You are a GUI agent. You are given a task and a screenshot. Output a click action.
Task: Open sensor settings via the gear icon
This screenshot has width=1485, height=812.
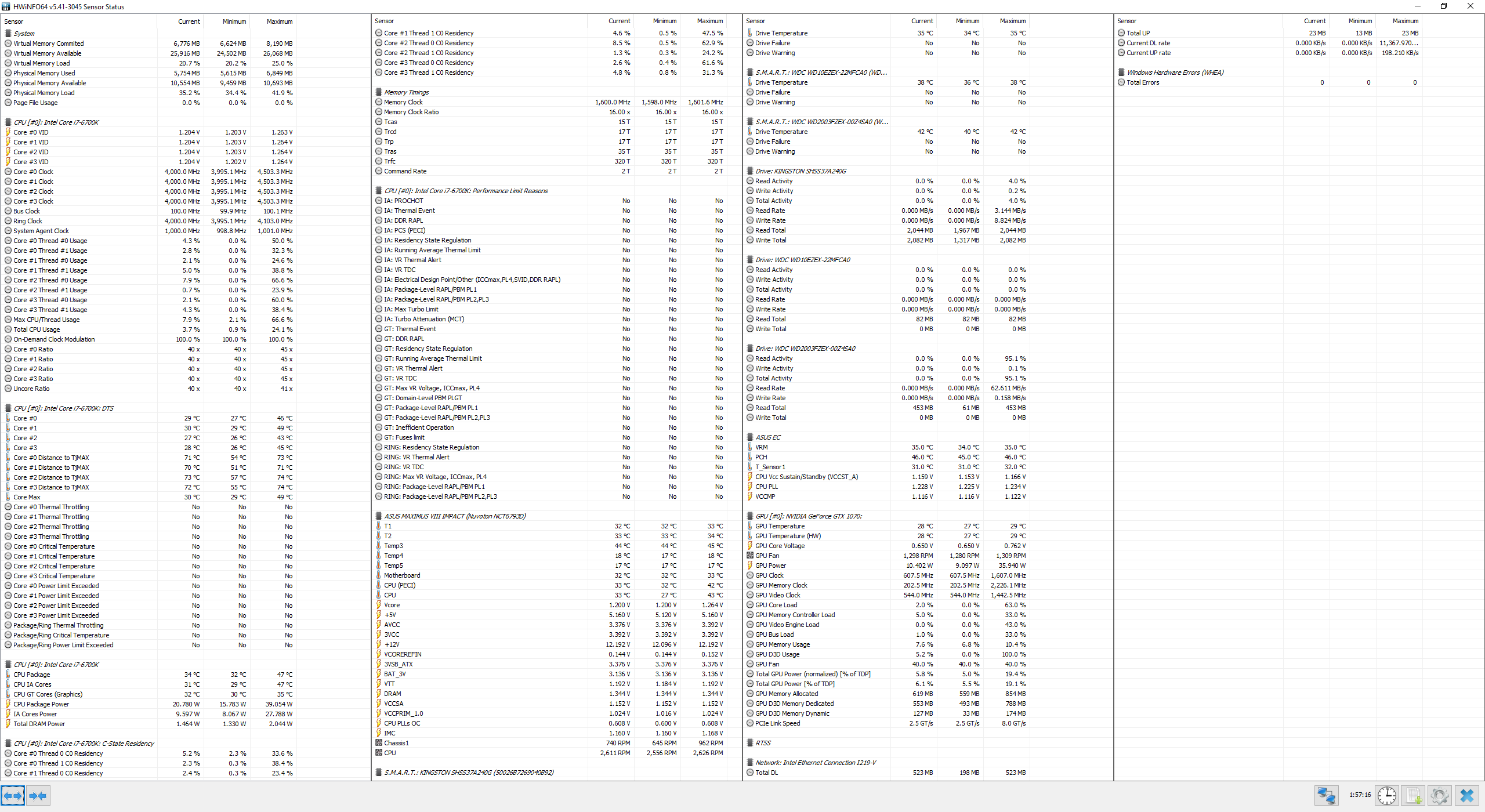tap(1439, 795)
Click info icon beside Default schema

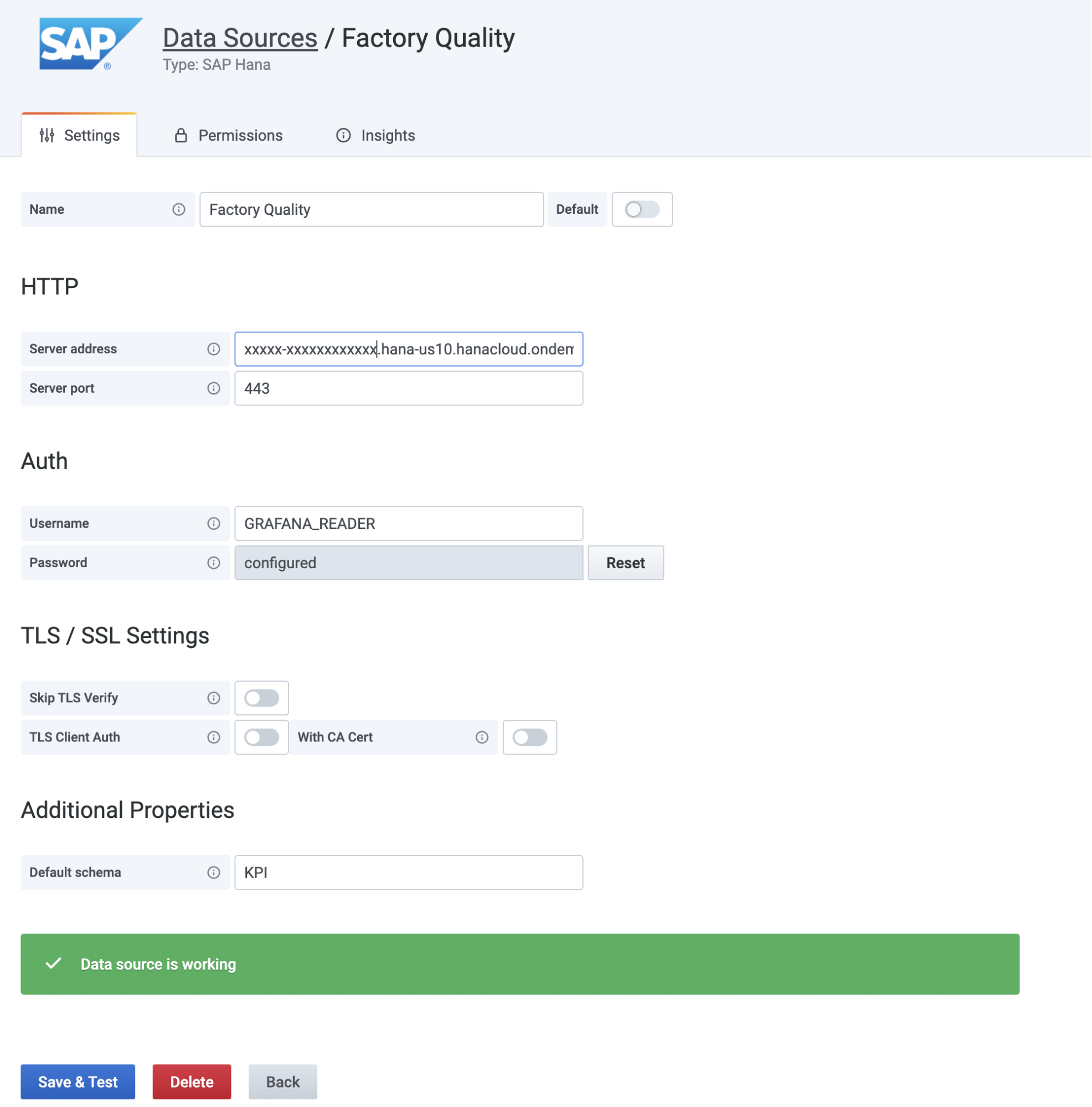tap(214, 873)
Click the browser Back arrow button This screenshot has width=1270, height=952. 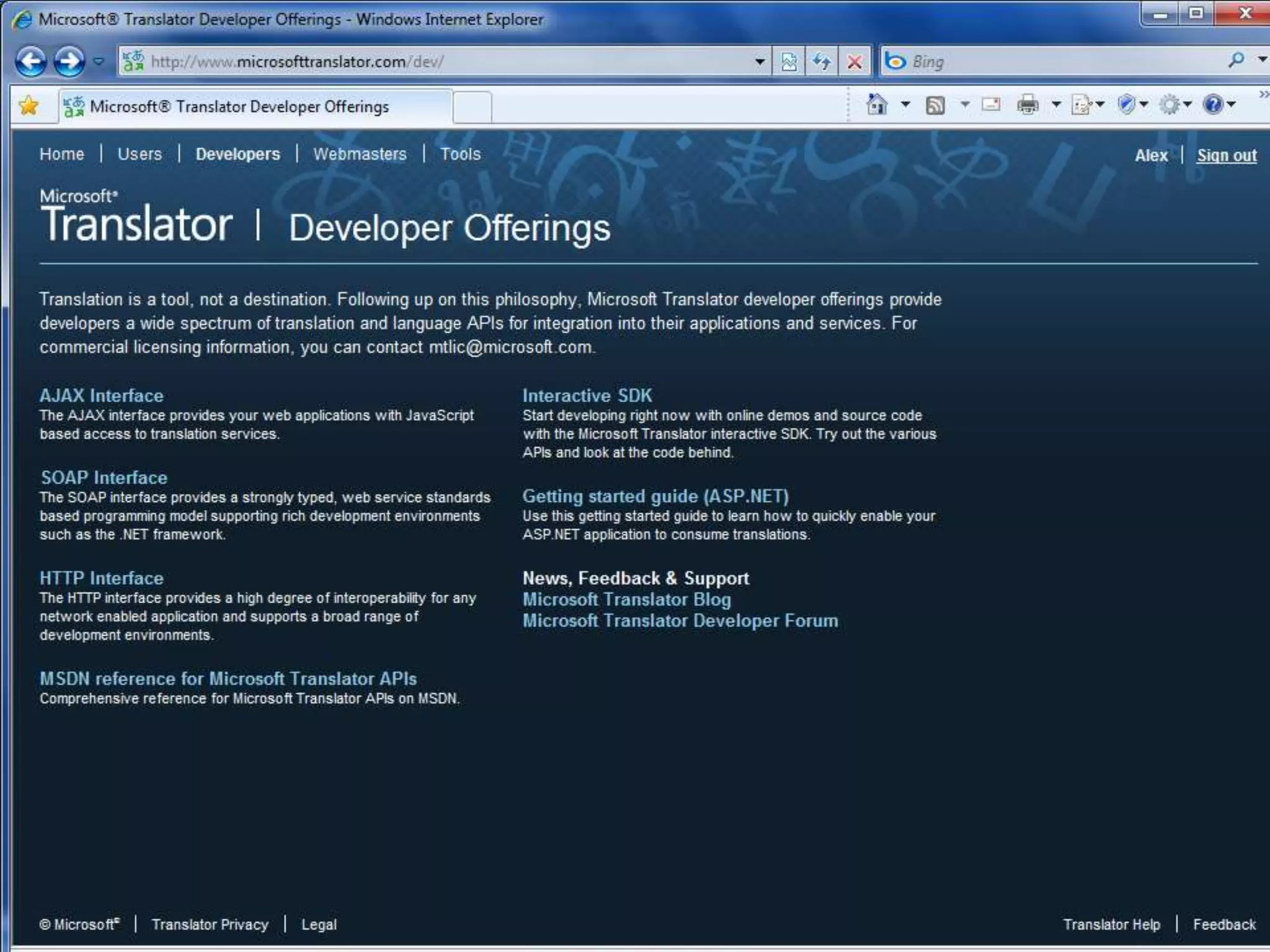point(30,61)
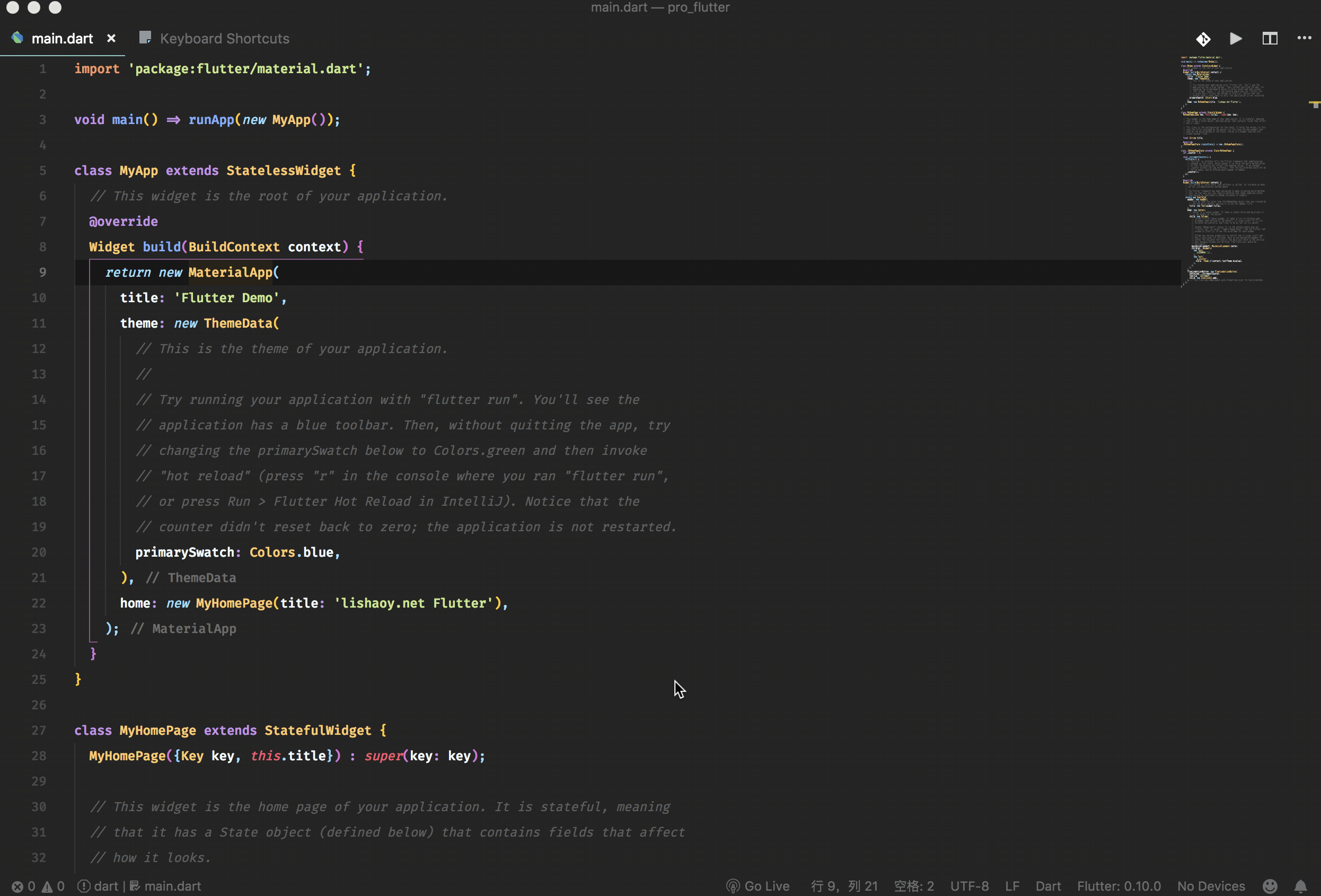
Task: Close the main.dart tab
Action: (x=111, y=38)
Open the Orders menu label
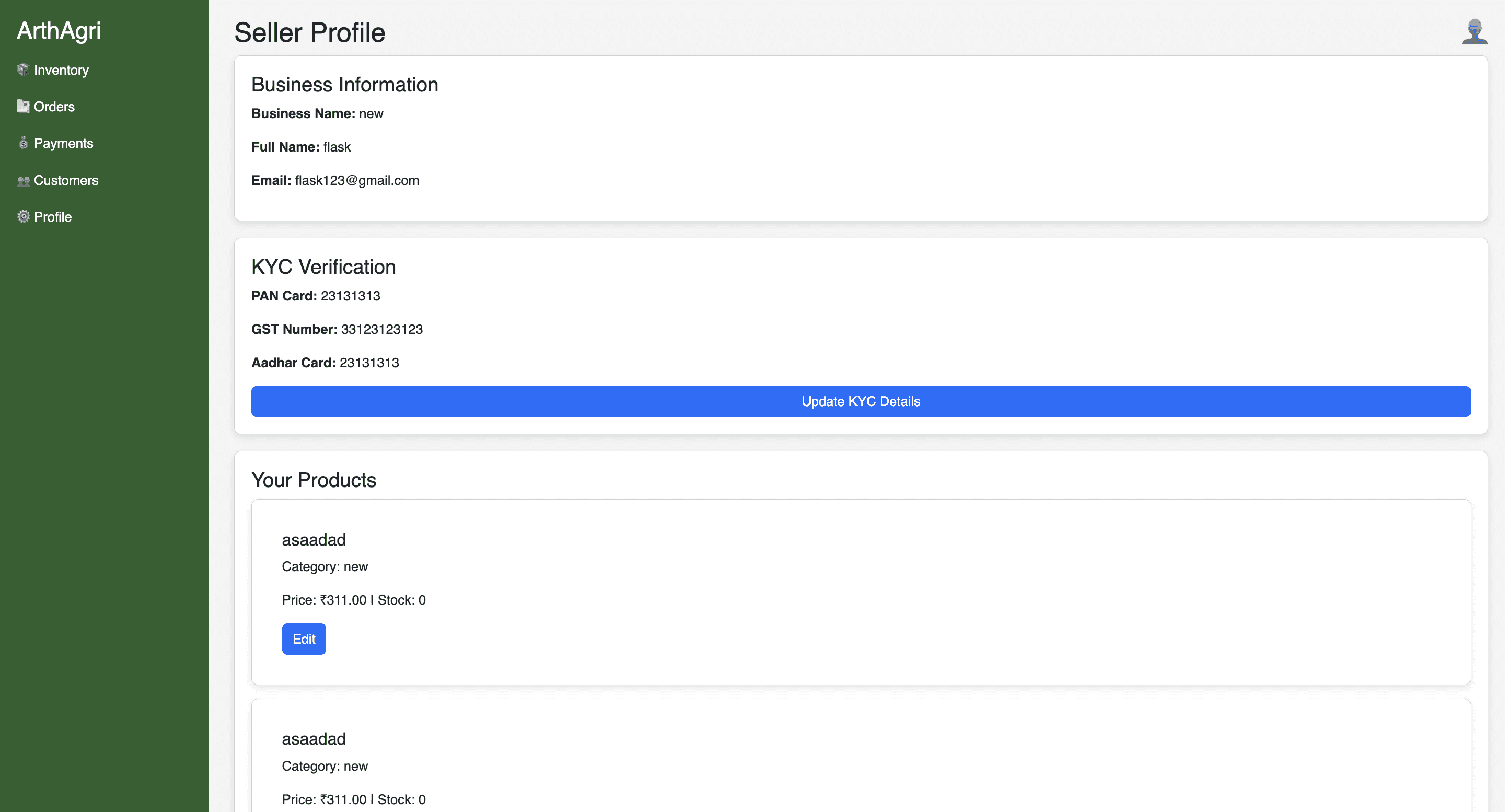Screen dimensions: 1505x812 pyautogui.click(x=54, y=106)
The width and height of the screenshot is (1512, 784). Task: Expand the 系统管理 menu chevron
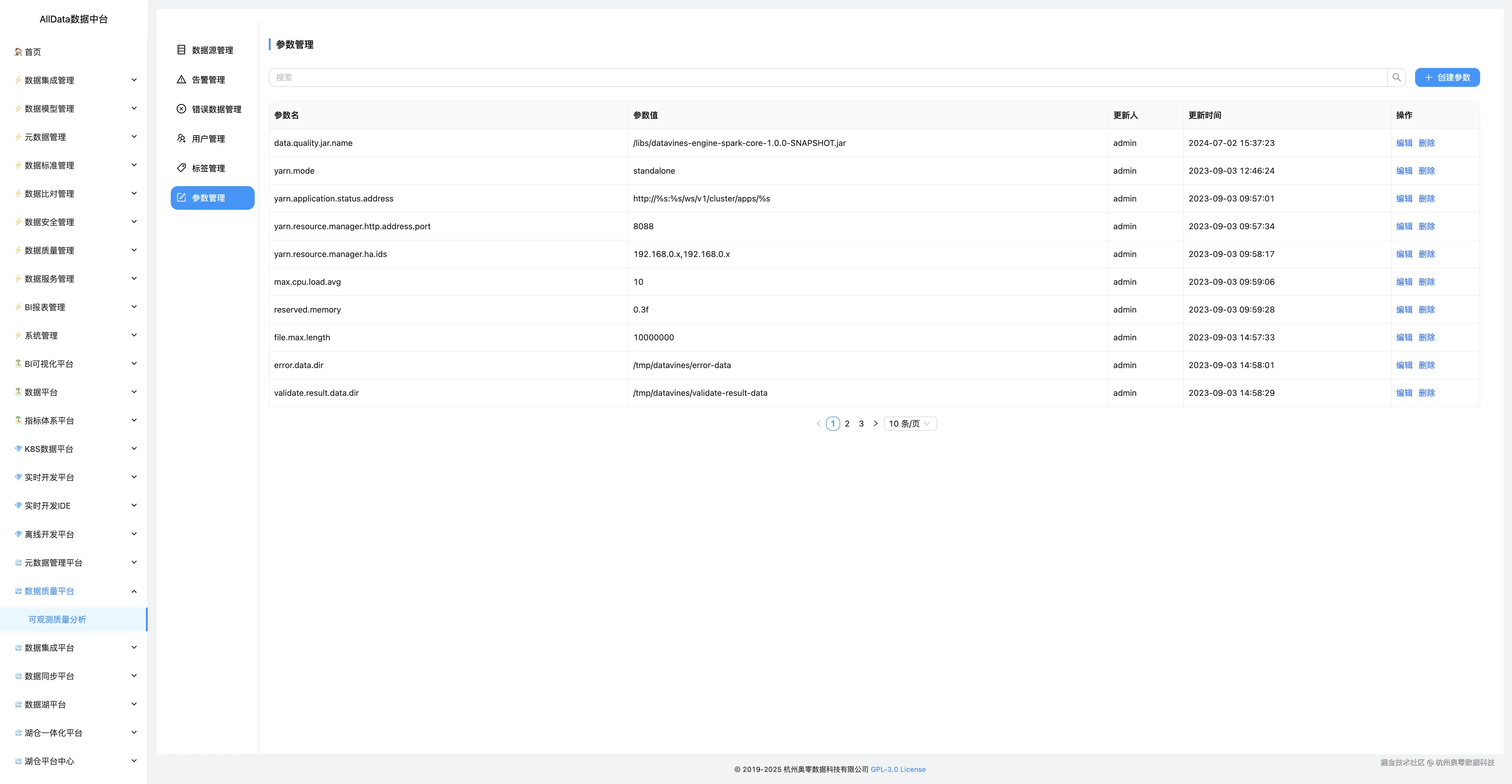point(134,335)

════════════════

EXERCISE:
A word-for-word repeat of the lines from the line with "The width and" to the last line of the data, both ends included and pictures left out, is all that should appear.

EXPECTED OUTPUT:
The width and height of the screenshot is (1512, 784). Task: Expand the 系统管理 menu chevron
point(134,335)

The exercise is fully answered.